▸ **WHAT THIS TASK INVOLVES**
The result should be every line in the material below containing the string "agent".

▸ **DATASET CONTENT**
◆ ◆ ◆

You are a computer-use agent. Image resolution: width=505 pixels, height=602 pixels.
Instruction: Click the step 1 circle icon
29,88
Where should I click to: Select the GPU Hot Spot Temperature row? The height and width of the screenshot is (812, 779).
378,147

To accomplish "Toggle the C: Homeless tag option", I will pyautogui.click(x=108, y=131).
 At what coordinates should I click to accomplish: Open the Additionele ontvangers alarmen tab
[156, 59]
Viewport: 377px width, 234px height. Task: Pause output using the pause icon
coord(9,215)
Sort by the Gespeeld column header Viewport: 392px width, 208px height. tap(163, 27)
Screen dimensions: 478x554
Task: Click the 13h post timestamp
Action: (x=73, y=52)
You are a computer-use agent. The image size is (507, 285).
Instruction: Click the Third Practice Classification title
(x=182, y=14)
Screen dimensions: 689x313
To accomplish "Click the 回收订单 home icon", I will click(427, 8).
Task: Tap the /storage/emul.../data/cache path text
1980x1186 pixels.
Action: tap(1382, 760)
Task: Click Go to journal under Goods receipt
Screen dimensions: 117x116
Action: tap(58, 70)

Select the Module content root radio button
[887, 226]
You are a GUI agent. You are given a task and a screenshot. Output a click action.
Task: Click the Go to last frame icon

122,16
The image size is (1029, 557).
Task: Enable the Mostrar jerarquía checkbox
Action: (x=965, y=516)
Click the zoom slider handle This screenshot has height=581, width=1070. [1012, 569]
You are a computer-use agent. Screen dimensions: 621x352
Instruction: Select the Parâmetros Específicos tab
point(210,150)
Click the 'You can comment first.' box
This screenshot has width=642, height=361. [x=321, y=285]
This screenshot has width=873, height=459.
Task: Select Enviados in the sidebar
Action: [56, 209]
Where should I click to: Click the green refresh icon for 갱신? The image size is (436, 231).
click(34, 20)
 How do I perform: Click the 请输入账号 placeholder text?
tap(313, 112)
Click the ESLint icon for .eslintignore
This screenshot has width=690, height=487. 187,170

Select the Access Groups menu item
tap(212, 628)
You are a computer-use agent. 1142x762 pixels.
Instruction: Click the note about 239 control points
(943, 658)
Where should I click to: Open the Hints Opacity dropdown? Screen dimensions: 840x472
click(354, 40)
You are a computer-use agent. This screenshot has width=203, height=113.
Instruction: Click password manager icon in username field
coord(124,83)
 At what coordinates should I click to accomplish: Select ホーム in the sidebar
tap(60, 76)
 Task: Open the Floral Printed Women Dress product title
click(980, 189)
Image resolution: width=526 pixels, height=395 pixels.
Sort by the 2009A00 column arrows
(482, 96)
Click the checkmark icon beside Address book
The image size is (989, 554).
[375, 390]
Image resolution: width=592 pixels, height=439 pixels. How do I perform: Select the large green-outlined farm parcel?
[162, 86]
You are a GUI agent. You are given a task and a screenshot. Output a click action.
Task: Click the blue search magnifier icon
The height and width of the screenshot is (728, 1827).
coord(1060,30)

◆ ◆ ◆

▸ **RESULT**
You are a computer-use agent. Image resolution: width=505 pixels, height=602 pixels.
You are a computer-use agent. The image size is (507, 285).
You are a GUI agent. You are given a task and a screenshot. Output a click action.
You are a computer-use agent. Screen dimensions: 621x352
You are a computer-use agent. 1142x762 pixels.
You are a computer-use agent. This screenshot has width=203, height=113.
You are a GUI agent. You are given a task and a screenshot. Output a click action.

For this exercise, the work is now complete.